§ **Document text**:

Appellee maintains that to be sufficient the reindictment was required to track the

                                         4
language of Section 42.07(a)(7) in its entirety and include the constituent elements
of harassment. We cannot agree.
      As the State points out in its brief, courts have consistently rejected the
argument advanced by Appellee with respect to the need for alleging elements of
predicate offenses in charging instruments. Analogous authority dictates that when
the commission of a predicate offense is an element of the charged offense, the
elements of the predicate offense need not be alleged in the indictment. See, e.g.,
Alba v. State, 905 S.W.2d 581, 585 (Tex. Crim. App. 1995) (capital murder
indictment need not allege the constituent elements of predicate felony offense);
Linville v. State, 620 S.W.2d 130, 131 (Tex. Crim. App. [Panel Op.] 1981) (robbery
indictment need not allege the constituent elements of or facts surrounding predicate
offense of theft); Buxton v. State, 526 S.W.3d 666, 682 (Tex. App.—Houston [1st
Dist.] 2017, pet. ref’d) (continuous sexual abuse indictment need not allege the
manner and means by which predicate offenses were committed). We see no reason
to deviate from this rationale in the case before us. Therefore, we hold that the State
was not required to allege the constituent elements of harassment in the reindictment
in order to provide Appellee sufficient notice of the stalking charge that was brought
against him.

§ **Dataset excerpt**:
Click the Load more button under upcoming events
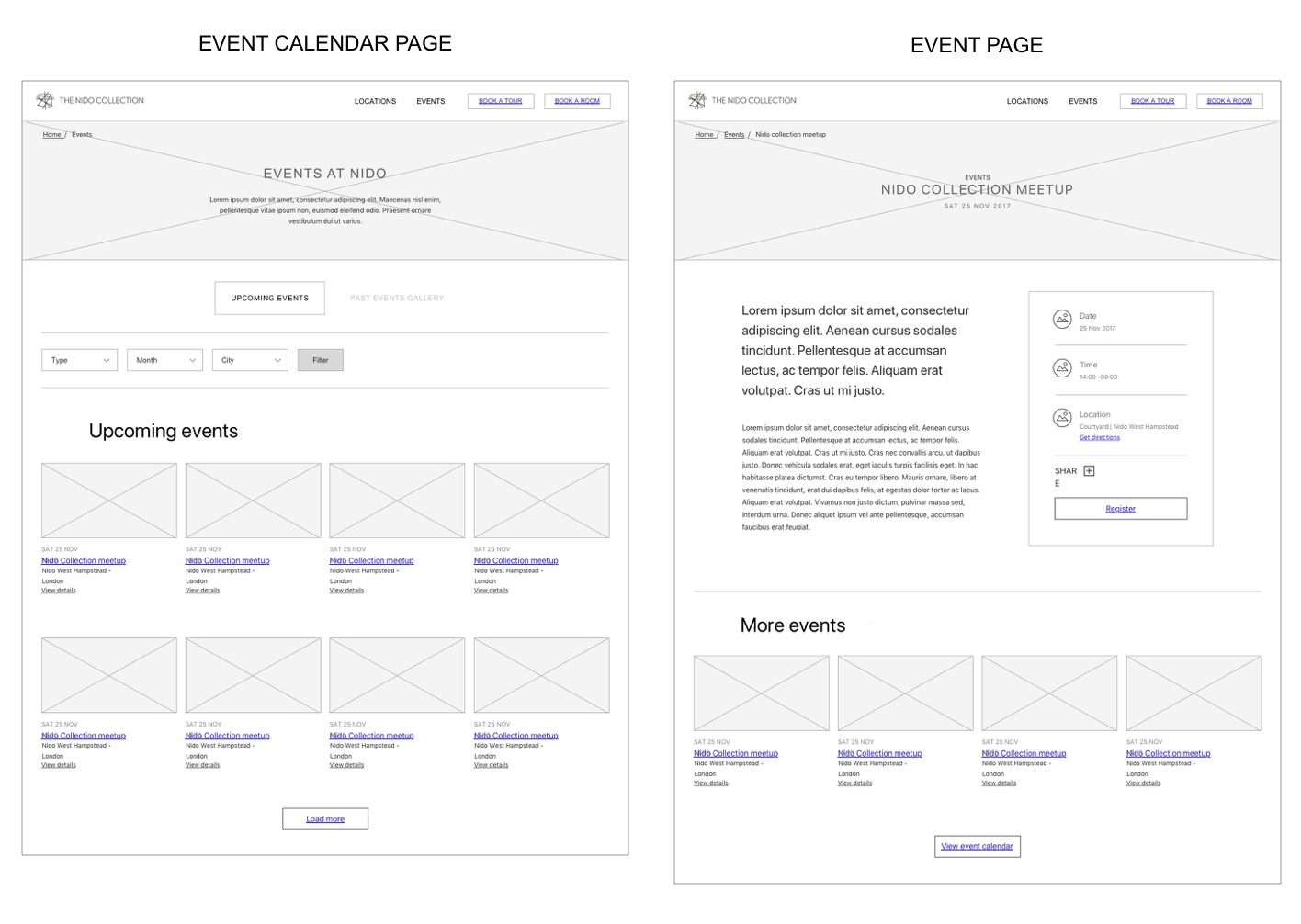Image resolution: width=1301 pixels, height=924 pixels. coord(324,818)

§ **What to work on**:
- a) In the opinion text, condense the paragraph that begins "As the State points out in its brief" into a short bulleted list that keeps its main facts.
- b) Translate this sentence from the opinion text into Spanish: "We see no reason to deviate from this rationale in the case before us."

§ **Solutions**:
- a)
- As the State notes, courts have consistently rejected Appellee's argument that charging instruments must allege the elements of predicate offenses.
- When committing a predicate offense is an element of the charged offense, the indictment need not allege the predicate offense's elements.
- Supporting cases:
  - Alba v. State: capital murder and a predicate felony
  - Linville v. State: robbery and the predicate offense of theft
  - Buxton v. State: continuous sexual abuse and the manner and means of the predicate offenses
- The court sees no reason to depart from this rationale. It holds that the State did not have to allege the constituent elements of harassment in the reindictment to give Appellee sufficient notice of the stalking charge.

- b) No vemos ninguna razón para apartarnos de este razonamiento en el caso que nos ocupa.